It will be interesting to see whether the UK Government go along with the, as it were, attempted non-application of this regulation or whether they agree, none the less, to implement it in Northern Ireland. That is the first step. If they do decide to go along with at least the majority of one of the communities in Northern Ireland and not apply it, we will see whether the mechanisms that the European Union has apply result in that position being maintained.
Lord Thomas of Gresford: We were told in the previous session that two applicability Motions had been discussed and that the Assembly refused to pass one but agreed to the other. Are you aware of that?
Martin Howe: I am afraid that I am not aware of the nuance with regard to the second one that they agreed to. Did that relate to another measure?
Professor Colin Murray: It was regarding pet food.
The Chair: One Applicability Motion has been referred to the Government, but the second one was allowed to go through by the Northern Ireland Assembly.
Martin Howe: That was a different matter. That was not this regulation.
The Chair: It was not the craft one. It was about organic dog food.
Martin Howe: That is a different measure. I had not looked at that one, I confess.
Lord Thomas of Gresford: Professor Murray, what is your view of the effectiveness of the Stormont Brake and the Applicability Motion procedures?
Professor Colin Murray: There is a huge amount of confusion going around about these terms and their interrelationship with each other. If we take it that the single market for goods at Brexit date was applied to Northern Ireland as part of the Withdrawal Agreement and the UK Parliament agreeing that, the Stormont Brake and the Applicability Motions deal with changes with regard to the single market for goods.

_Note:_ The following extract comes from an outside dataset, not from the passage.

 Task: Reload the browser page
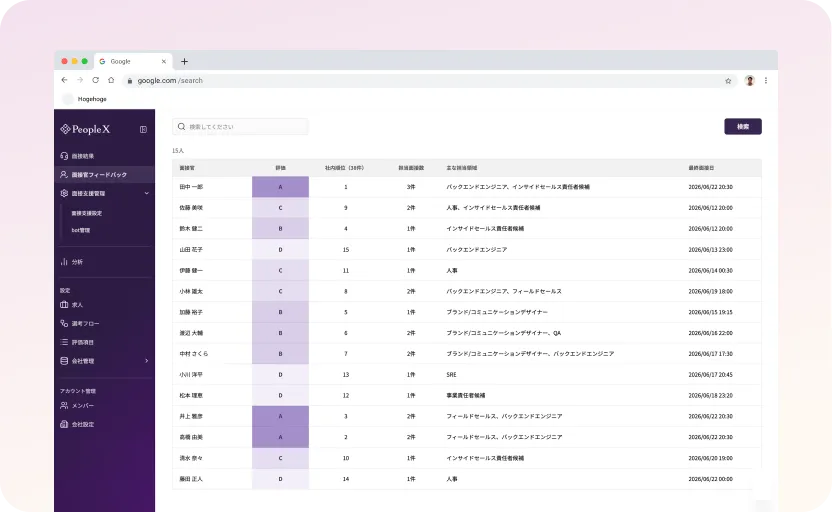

They sit as part of a range of measures to try to prevent a democratic deficit emerging that had developed over time since the Withdrawal Agreement. One element is that the Stormont Brake and the applicability Motions also sit alongside Article 18 of the Windsor Framework, or the Stormont lock, which is the four-yearly approval by the Northern Ireland Assembly of Northern Ireland’s place under the single market rules continuing.
There is a general overarching approval that will come up later this year, as well as these measures that relate to specific EU law changes. Under the Withdrawal Agreement, the UK could, under Article 13 of the Northern Ireland Protocol, thereafter amended to become known as the Windsor Framework, reject outright any amendment generally to the EU single market in goods that took in a new measure.
Under the Windsor Framework and the implementation of that arrangement, the UK Government gave Northern Ireland’s institutions a say over that. That is the Applicability Motion. Instead of the UK Government deciding to approve or reject something like the new EU measure on trade in craft goods and protected designations, Northern Ireland gets to have a say on that issue. When that happens, the UK has to decide whether it will unilaterally sign up to, say, aligning the remainder of the UK market—Great Britain—to that standard in a way that would take away problems for Northern Ireland, but Martin Howe referred to that earlier as being a drag-along effect. That is one way in which that could be dealt with.
The Stormont Brake is separate again. That relates specifically to the amendment of existing measures that are covered by the single market in goods under Annex 2 of the Northern Ireland Protocol. If we look at those arrangements, there are areas where you could say that there are legitimate concerns as to how well this will work in practice. Already, the Assembly’s committee on this has flagged the time limits as being particularly problematic, and the amount of time they have to give in the UK’s statutory instrument as notice to the Speaker in Stormont to have one of these measures considered truncates any debate or previous engagement with stakeholders.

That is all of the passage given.